Parents, doctors warn of fidget spinner dangers
Fidget spinners have become the hot toy of the summer, but now there are reports that they may present a choking hazard.
Shane Holtsclaw, a firefighter, recently had to rescue his own daughter Emma.
“You don’t think that would ever happen,” he said. “It was just one of those freak accidents.”
Like millions of kids, Emma has a fidget spinner. She was playing with a couple of weeks ago when one of the metal bearings inside the toy came out and flew into her mouth. Emma started choking.
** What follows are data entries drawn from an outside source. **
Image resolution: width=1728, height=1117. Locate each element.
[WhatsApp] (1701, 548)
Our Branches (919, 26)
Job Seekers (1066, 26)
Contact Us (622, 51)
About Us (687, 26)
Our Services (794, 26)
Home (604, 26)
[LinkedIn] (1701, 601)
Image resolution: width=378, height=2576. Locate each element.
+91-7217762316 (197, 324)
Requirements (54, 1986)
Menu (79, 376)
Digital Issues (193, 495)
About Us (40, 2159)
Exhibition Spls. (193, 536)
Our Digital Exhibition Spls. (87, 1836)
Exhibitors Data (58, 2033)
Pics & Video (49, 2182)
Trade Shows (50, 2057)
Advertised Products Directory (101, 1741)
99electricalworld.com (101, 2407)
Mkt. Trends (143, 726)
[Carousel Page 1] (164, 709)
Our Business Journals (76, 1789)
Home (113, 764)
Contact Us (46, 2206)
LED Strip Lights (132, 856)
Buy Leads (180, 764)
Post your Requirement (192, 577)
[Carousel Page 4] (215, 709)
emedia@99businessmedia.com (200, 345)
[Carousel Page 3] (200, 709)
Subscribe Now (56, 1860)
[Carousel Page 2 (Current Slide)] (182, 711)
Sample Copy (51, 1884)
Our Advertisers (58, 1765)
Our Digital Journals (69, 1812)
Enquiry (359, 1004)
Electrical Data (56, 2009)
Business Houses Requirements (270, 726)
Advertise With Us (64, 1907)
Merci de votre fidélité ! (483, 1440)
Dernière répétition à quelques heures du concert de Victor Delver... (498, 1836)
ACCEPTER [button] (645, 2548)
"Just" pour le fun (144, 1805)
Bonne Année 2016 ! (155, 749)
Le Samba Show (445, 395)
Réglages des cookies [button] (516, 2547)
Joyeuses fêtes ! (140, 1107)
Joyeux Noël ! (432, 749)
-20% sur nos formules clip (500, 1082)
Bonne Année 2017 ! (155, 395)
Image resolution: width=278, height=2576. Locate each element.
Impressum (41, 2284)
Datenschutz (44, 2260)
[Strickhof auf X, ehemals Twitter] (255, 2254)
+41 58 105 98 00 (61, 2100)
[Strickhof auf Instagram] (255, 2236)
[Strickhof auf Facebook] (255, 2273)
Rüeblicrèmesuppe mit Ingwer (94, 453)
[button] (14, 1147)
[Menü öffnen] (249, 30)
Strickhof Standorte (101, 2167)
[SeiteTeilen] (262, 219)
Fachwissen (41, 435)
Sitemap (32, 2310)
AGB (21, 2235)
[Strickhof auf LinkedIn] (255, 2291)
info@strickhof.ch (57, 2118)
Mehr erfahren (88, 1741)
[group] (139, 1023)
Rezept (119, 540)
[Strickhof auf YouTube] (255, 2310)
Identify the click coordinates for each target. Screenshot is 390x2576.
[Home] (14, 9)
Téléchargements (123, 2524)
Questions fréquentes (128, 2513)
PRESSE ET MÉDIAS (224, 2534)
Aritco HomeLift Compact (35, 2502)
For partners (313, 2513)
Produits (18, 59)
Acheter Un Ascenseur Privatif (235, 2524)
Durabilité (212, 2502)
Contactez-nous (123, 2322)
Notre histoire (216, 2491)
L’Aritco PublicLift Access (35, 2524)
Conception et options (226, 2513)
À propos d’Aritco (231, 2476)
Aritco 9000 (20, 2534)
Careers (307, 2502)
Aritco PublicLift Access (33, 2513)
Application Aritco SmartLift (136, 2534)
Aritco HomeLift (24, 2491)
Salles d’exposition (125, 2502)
Her dad gave her back blows until she started breathing. At the hospital, an x-ray revealed that she had ended up swallowing the metal piece which was about the size of a quarter.
Her story is not the only one of something like this happening.
The Consumer Product Safety Commission is investigating incidents involving fidget spinners. Last month in Houston a 10-year-old needed surgery to remove a bearing caught in her esophagus.
In Oregon, Cayden Boyd also needed surgery after swallowing a fidget spinner bearing.
“I think parents need to educate their children about the danger of these,” said Dr. Nina Shapiro. “I think they should not give these to younger children, children under six, and for older children, to really explain that these are toys but they also have risks, they should not be put in their mouths, they should not be taken apart.”
Holtsclaw said he came forward with his daughters’ story for one reason.
“I don’t want to have to see a parent go through what I went through, I don’t want a kid to choke,” he said.
Experts say there are also smaller fidget spinners on the market now that can be dangerous for young children.